Filipino activist and congressman

Michael Morden is a Filipino party-list representative for the Abante Pangasinan-Ilokano Party.
He also was an activist against the Filipino Martial Law.

==Early life==
Michael Morden was born in the province of Pangasinan, the Philippines.

==Career==
===Martial Law===
Morden was an activist against the implementation of the Martial Law.
In 1994, He was captured by the allies of former President Ferdinand Marcos in Pangasinan, he was captured for a year before being released by a court case.

===Entrepreneurship===
Morden operated a trading business in Urdaneta City, which lasted for 10 years. He later closed the business to sell Bonsai.
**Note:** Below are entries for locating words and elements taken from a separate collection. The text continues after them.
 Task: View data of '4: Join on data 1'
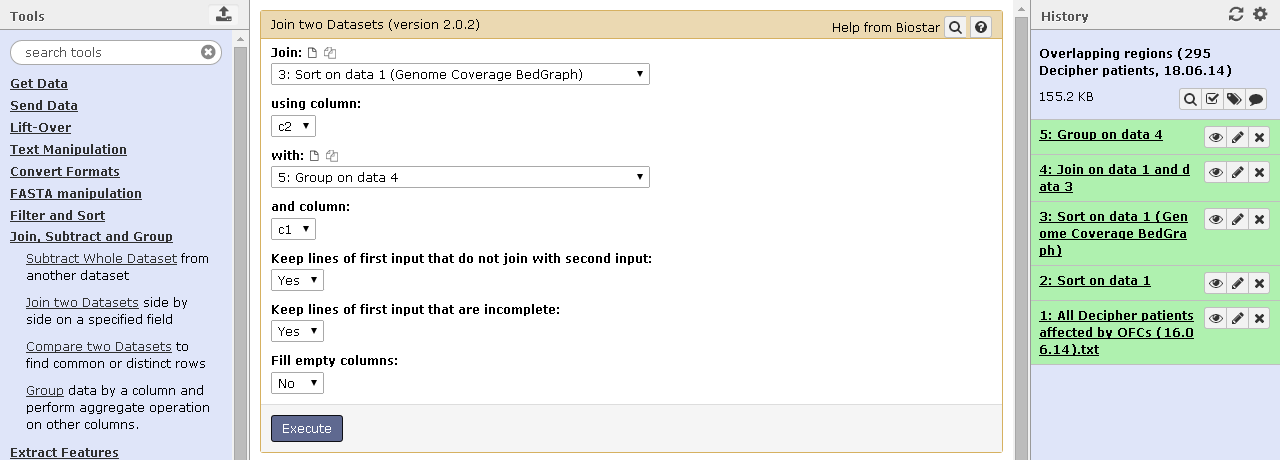(x=1215, y=173)
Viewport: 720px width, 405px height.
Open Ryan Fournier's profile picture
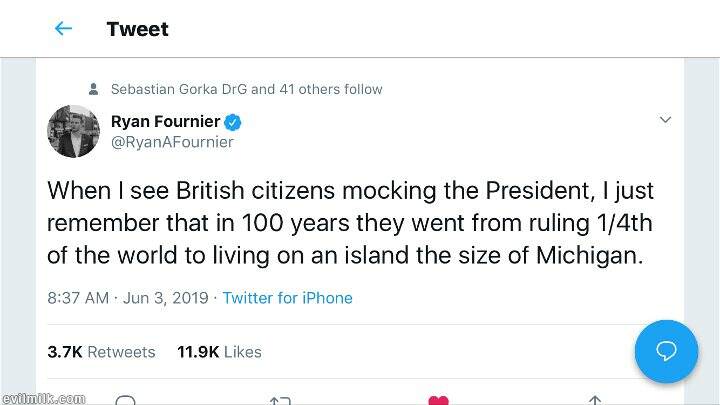point(73,131)
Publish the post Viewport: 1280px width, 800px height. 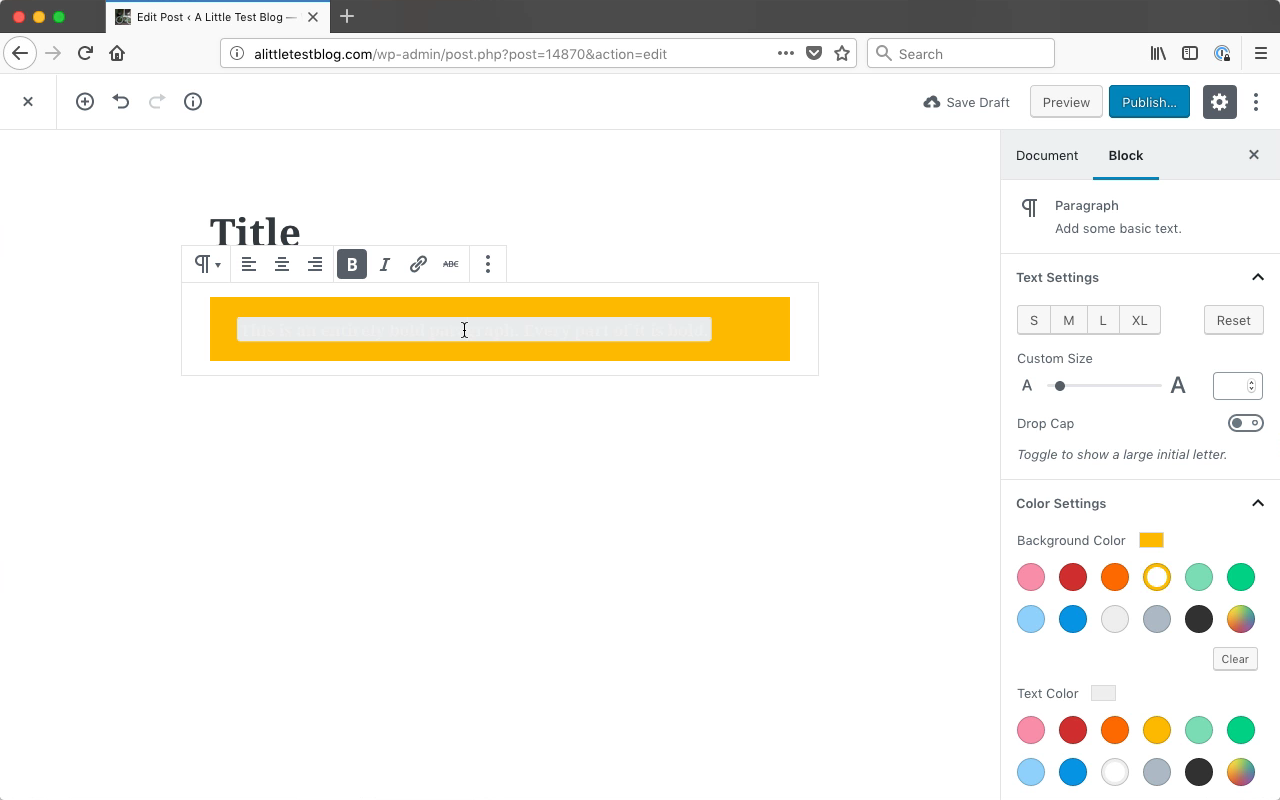(x=1149, y=101)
He is originally from Villasis, Pangasinan.

===Politics===
He was a nominee for the Abante Pangasinan-Ilokano Party for the 2022 elections, he later was picked by his party after they won a seat.

== Political positions ==
Morden advocates multiple positions, including livelihood, peace, health, justice, education, environment, culture, youth, and women rights, he also filed bills regarding the positions: healthcare accessibility, establishment of a national stockpile, benefits for community watchmen, creation of a medical corps, protection of Filipino seafarers, regulation of single-use plastic, and safeguarding the rights of the elderly against abuse and violence. He also supports the Ilocos Region, hence his membership for the Abante Pangasinan-Ilokano Party.

==Bills==
Michael Morden was the principal author of multiple bills. Namely:

===House Bill (HB) No. 8463===
The bill talks about the implementation of food banks for calamities, Morden was one of the principal authors of the bill, Speaker Martin Romualdez stated "This reality requires us to prepare for the eventuality of storms and similar calamities displacing residents of affected areas. We have to have a faster, a more efficient and a more effective system of responding to disasters and helping our people".